HEALTHCARE & MEDICARE

Meet startups like gatgpt for provider finance

Healthcare providers across the country are stumbled into the red as they struggle to cope with ongoing financial pressures, including narrowing reimbursement rates and climbing supply costs.

This week, a startup that provides a technology platform could help providers better manage their financial situation, raising millions of dollars to help resolve the crisis. The New York City-based company, known as Translucent AI, raised $7 million in a seed round that includes investors NEA, Virtue, FPV Ventures and Redesign Sealth.

Translucent CEO Jack O'Hara said the startup was founded last year and his name stems from its founder's belief that healthcare's financial business should be clear and actionable.

“Most healthcare financing teams are buried at the level of complexity and manual work, which is hardly visible to see true driving performance. Translucency is about cutting fog. Our AI is more than surface data, which makes people have clear meaning for once hidden decisions that once were hidden behind dissemination, dashboards, dashboards and disconnected systems,” he said.

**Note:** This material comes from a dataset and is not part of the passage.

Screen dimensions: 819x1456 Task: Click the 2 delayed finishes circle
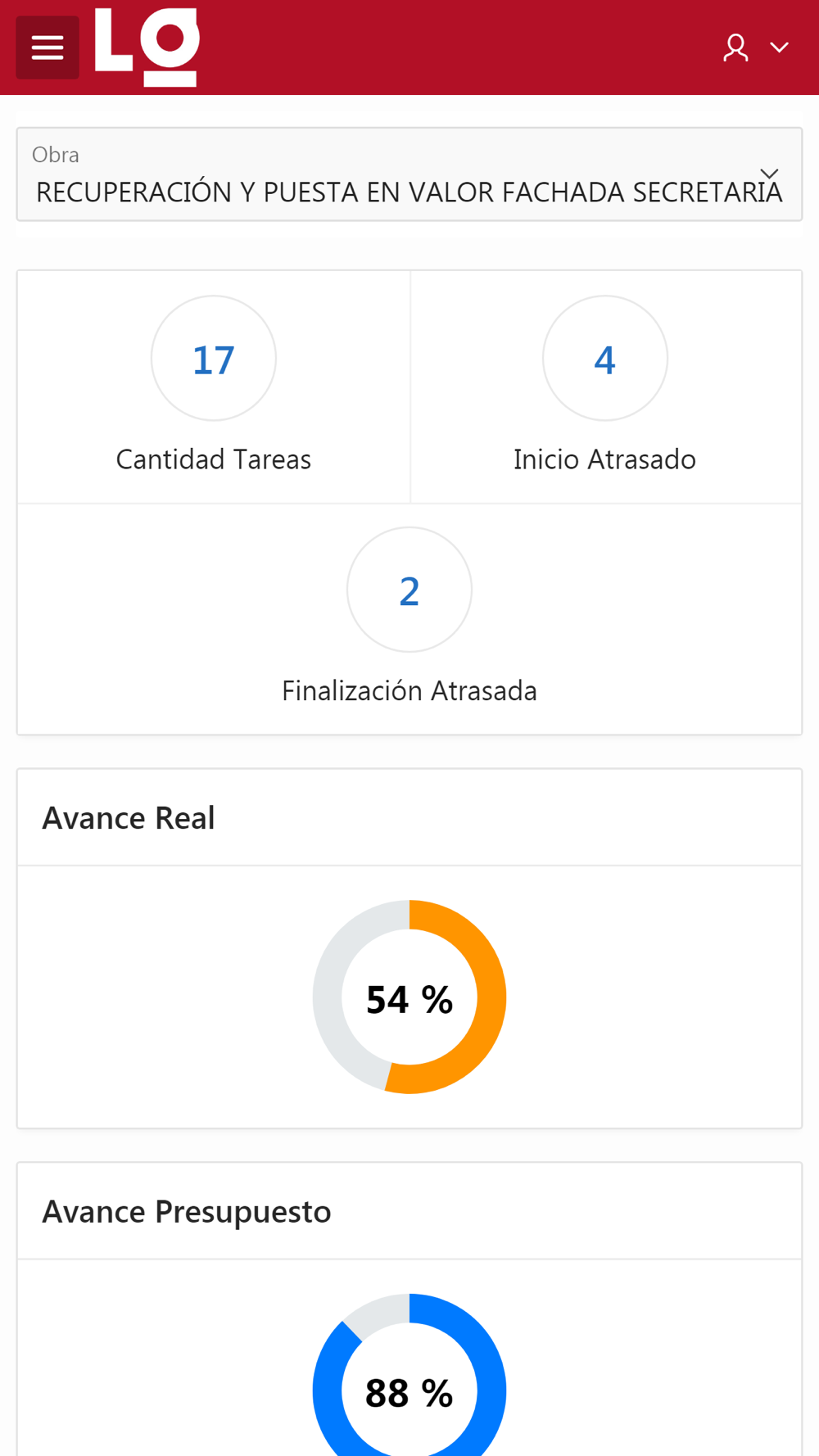[x=410, y=590]
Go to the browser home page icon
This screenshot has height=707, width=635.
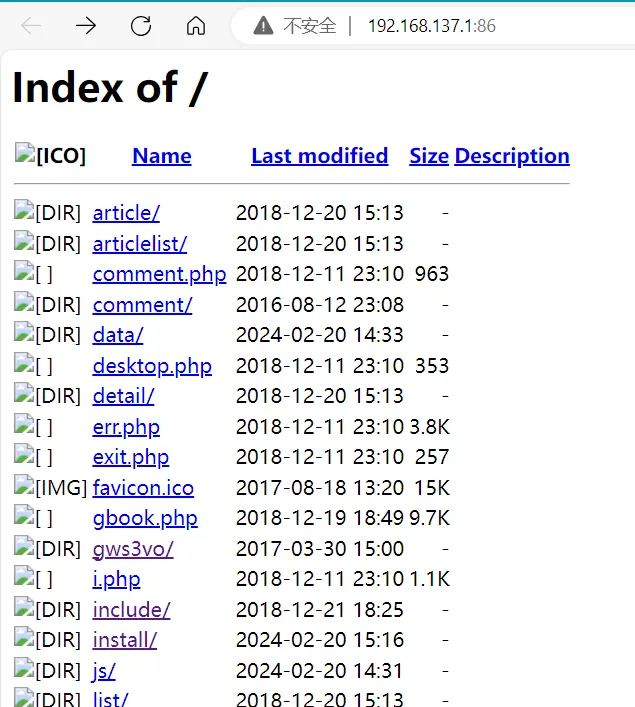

He added that most healthcare financing teams are overwhelmed and spend most of their time trying to find and clean up the data instead of analyzing the data or using it to make better decisions.

The translucent financial analytics platform not only uses AI to track the financial status of the provider’s various service lines, but also allows hospital leaders to ask questions – almost like Chatgpt on provider finance.

For example, the platform could answer such as “What is the biggest driver of orthopedic spending this month?” or, “How does our portfolio of payers affect our profit lines?” O’Hara explains.

“Transparent is like having a dedicated 24/7 financial analyst who immediately understands the unique data and structure of your healthcare organization.Transparent translates this bland problem into smart data queries, and our AI pulls from multiple systems like your general ledger, revenue cycle, EHR and payer contracts to find the right answer,” he announced.

He also stressed that the platform remembers specific terms, logic and past conversations from each organization, so it becomes smarter over time.

As for translucent competitors, O'Hara admits there are many companies out there that are expected to improve financial management of providers. He said some offer old financial planning tools that did not consider healthcare design, while others offer enterprise resource planning systems that are not intended to take advantage of AI.

“Most of these platforms are targeted at financial power users or people who are fluent in spreadsheets and financial modeling, but not the wider team. Translucency is different because it is built for health care and is built for non-teenage users,” O'Hara said.

Whether translucency can help the troubled provider trend remains to be seen, but its supporters bet that clearer financial insights could mean deeper into the difference between red and finding a path to sustainable development.